#### Data extracts
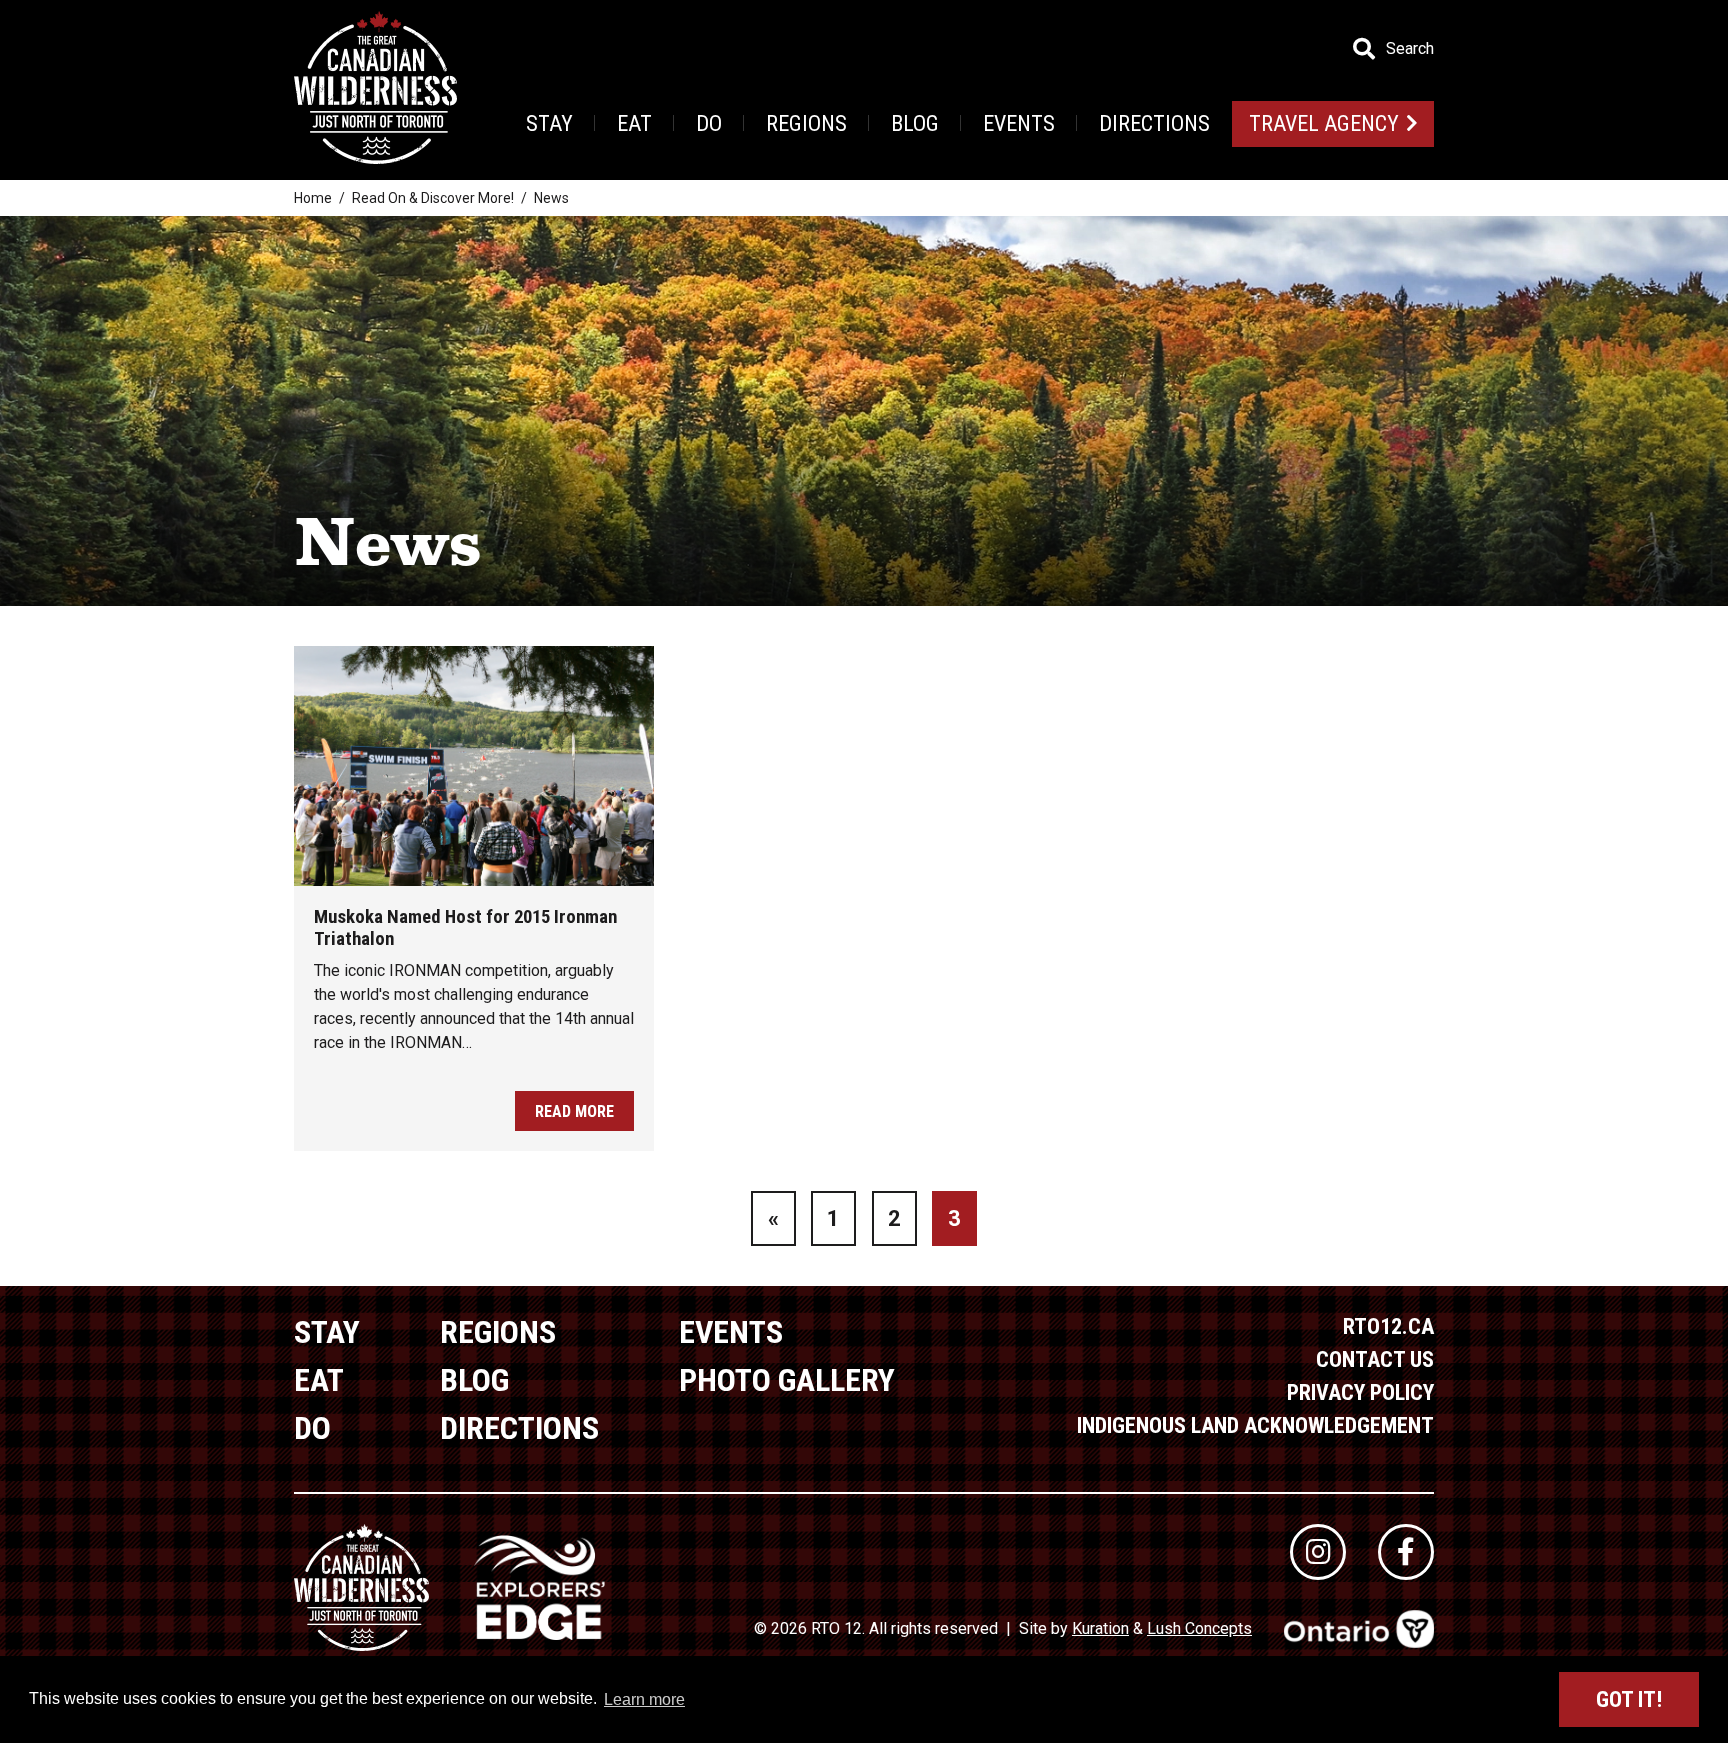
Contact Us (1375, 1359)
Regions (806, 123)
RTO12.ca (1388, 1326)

* * *

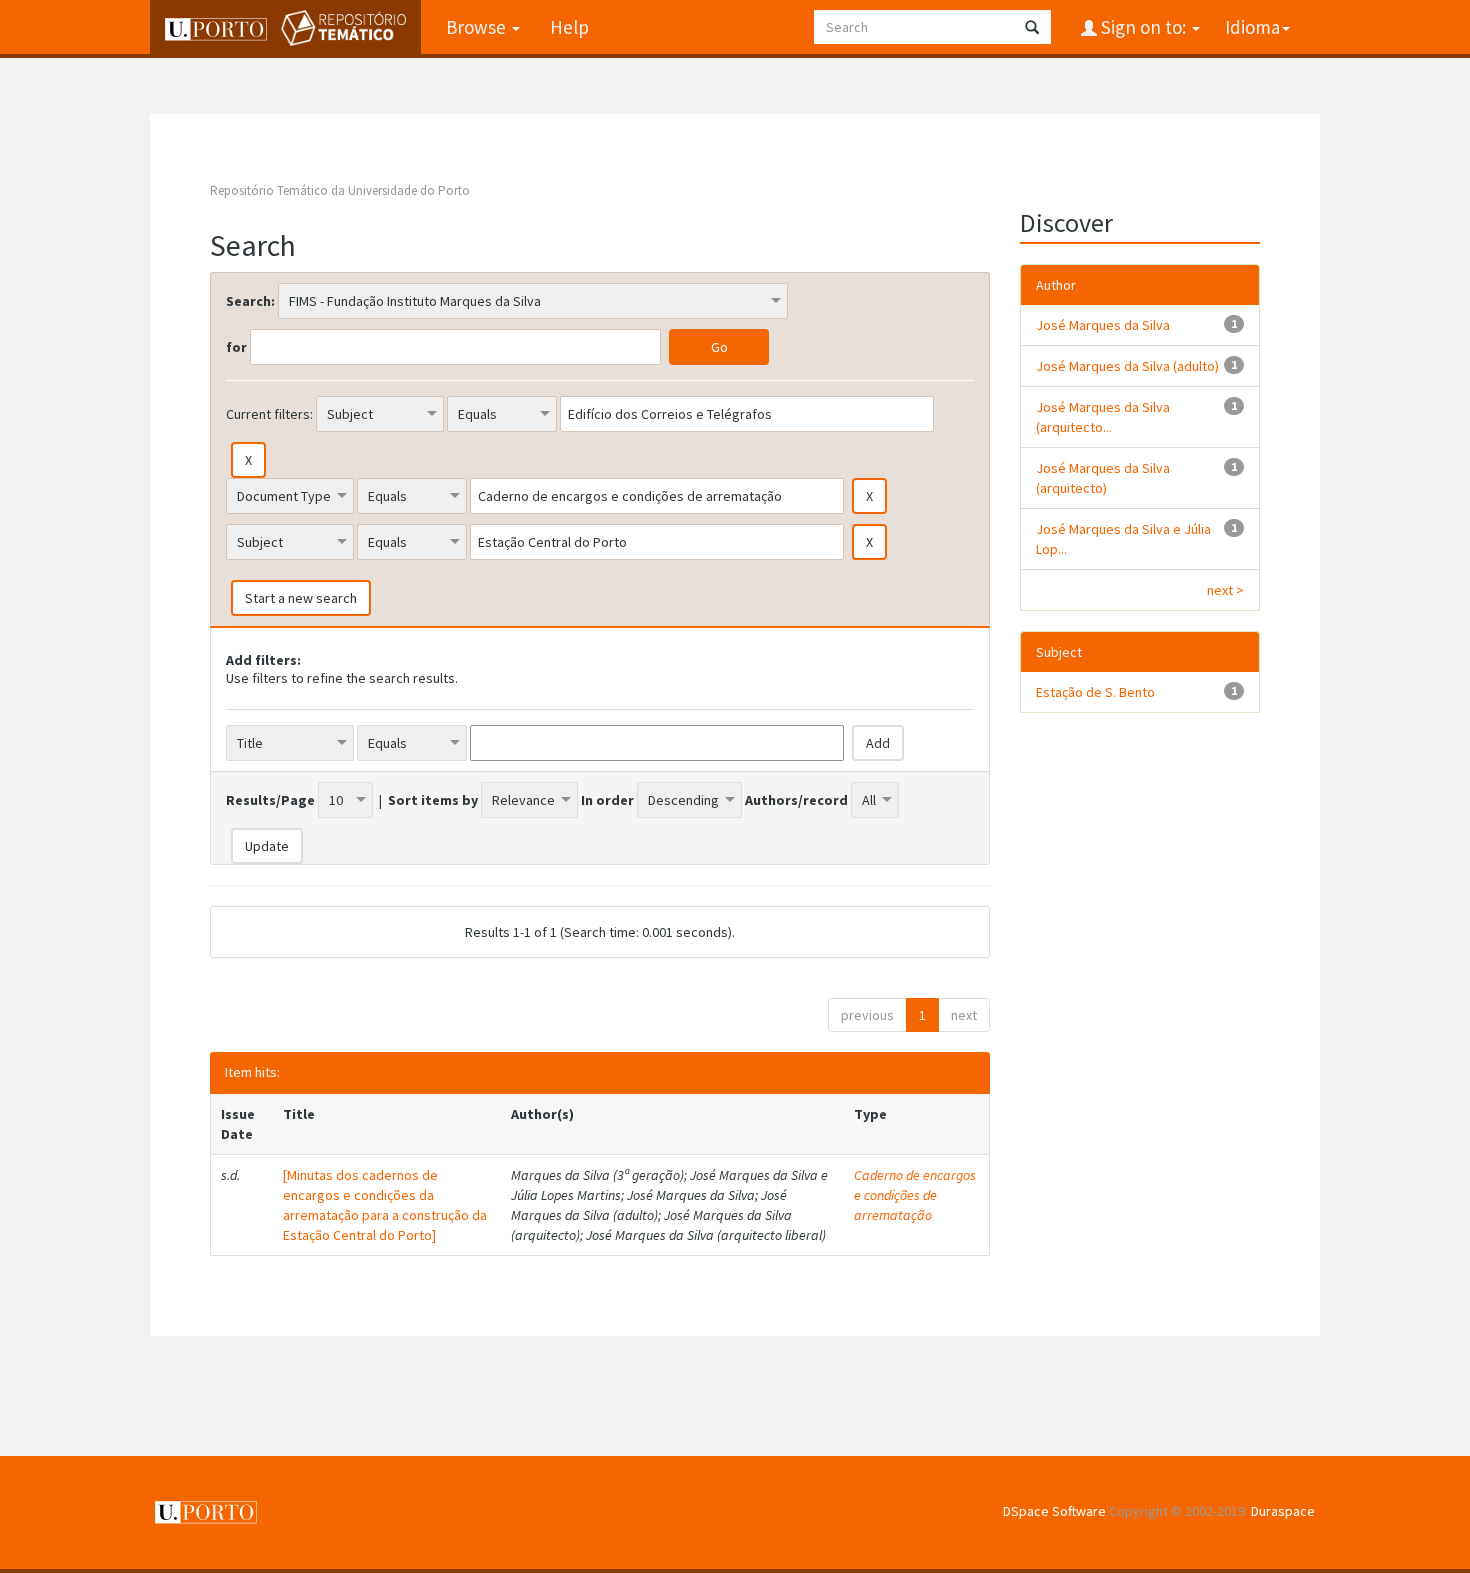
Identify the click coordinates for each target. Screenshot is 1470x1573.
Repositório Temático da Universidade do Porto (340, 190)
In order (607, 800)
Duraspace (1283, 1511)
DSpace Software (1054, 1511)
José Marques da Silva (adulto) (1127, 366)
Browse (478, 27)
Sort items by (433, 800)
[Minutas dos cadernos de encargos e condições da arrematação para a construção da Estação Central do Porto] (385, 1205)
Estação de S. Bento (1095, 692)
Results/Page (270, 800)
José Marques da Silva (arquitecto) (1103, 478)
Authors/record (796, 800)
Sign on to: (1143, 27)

* * *

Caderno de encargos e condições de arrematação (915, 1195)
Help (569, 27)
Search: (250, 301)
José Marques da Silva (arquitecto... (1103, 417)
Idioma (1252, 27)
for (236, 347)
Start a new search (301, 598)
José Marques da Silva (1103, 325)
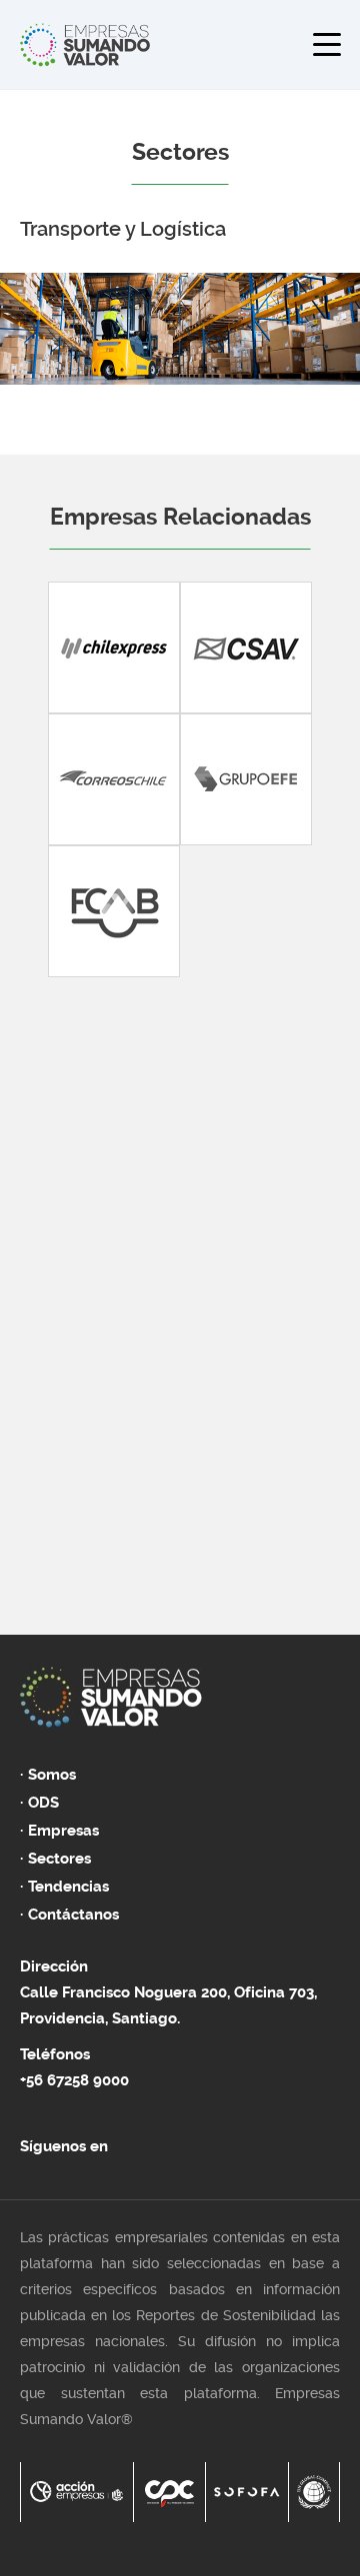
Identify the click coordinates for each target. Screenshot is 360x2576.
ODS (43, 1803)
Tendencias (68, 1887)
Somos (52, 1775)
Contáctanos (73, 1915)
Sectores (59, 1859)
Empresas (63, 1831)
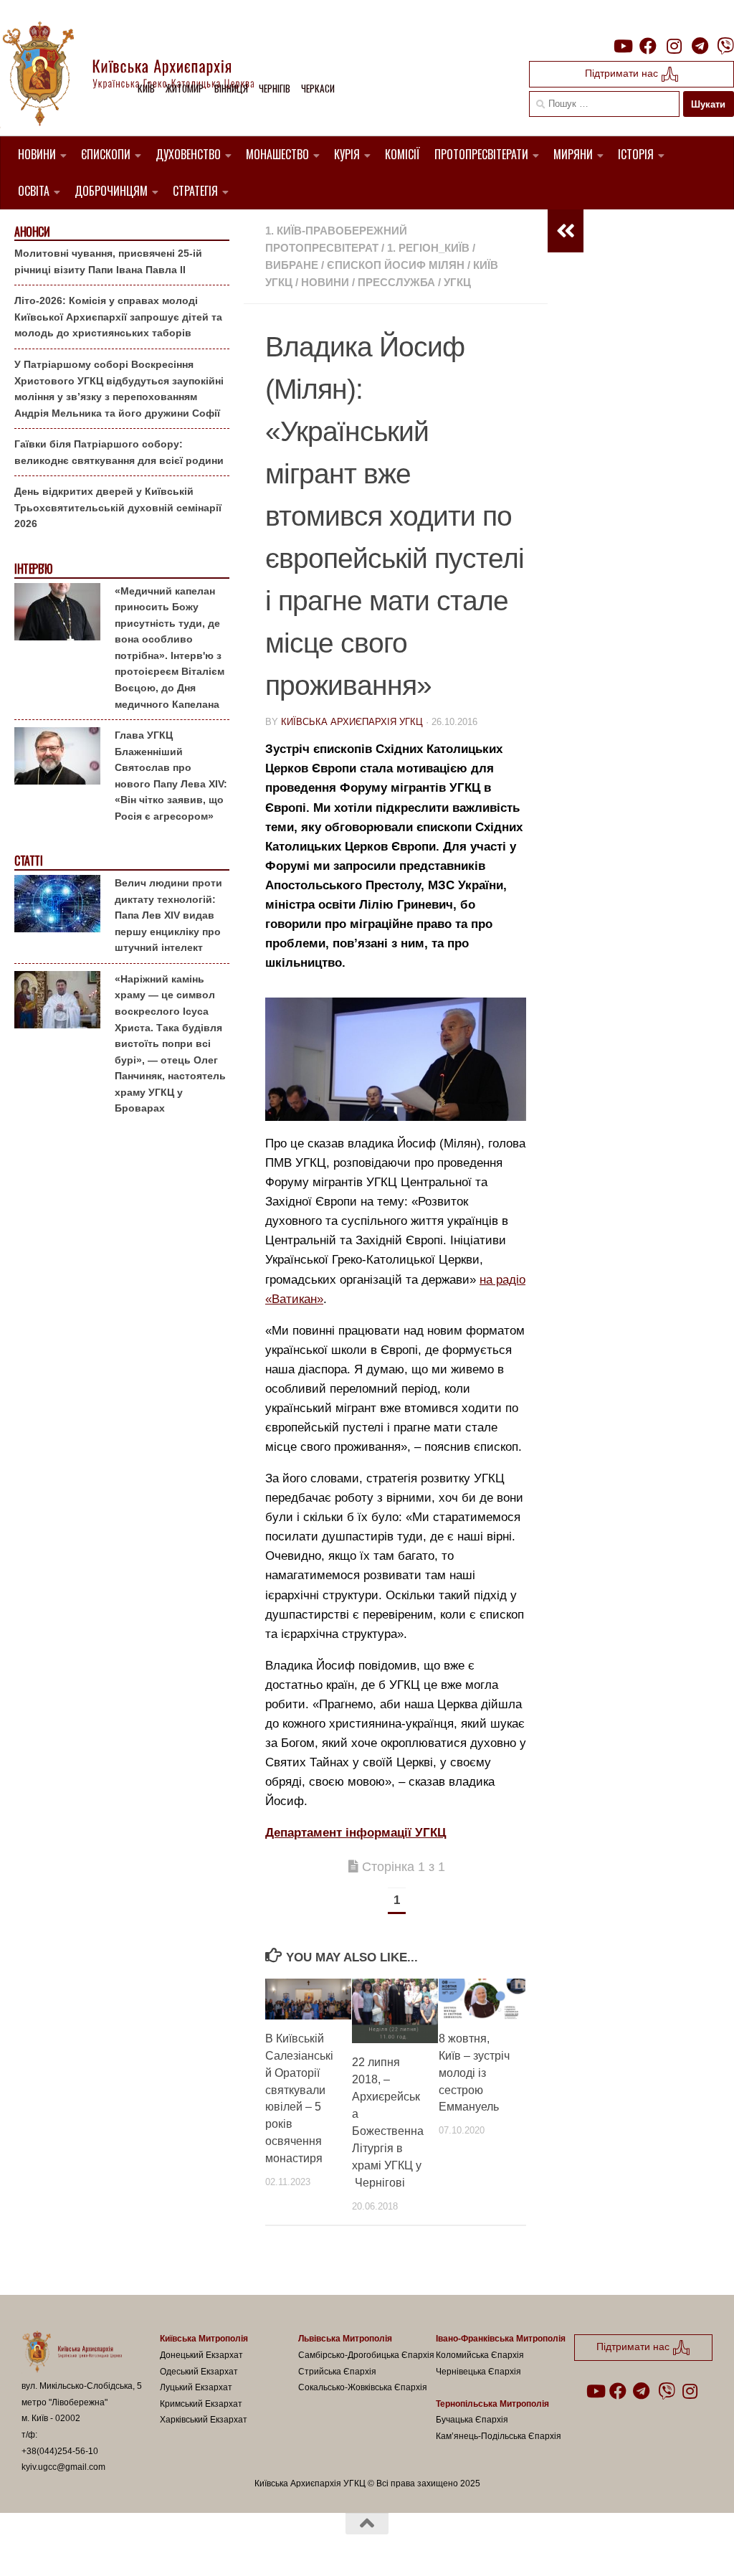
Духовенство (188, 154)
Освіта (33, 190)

#### What is needed
Write out exactly the lines above between the line with "[Minutas dos cadernos" and the line with "Sign on to: (1143, 27)", inclusive, and nothing beyond them.

#### Solution to this exercise
[Minutas dos cadernos de encargos e condições da arrematação para a construção da Estação Central do Porto] (385, 1205)
Estação de S. Bento (1095, 692)
Results/Page (270, 800)
José Marques da Silva (arquitecto) (1103, 478)
Authors/record (796, 800)
Sign on to: (1143, 27)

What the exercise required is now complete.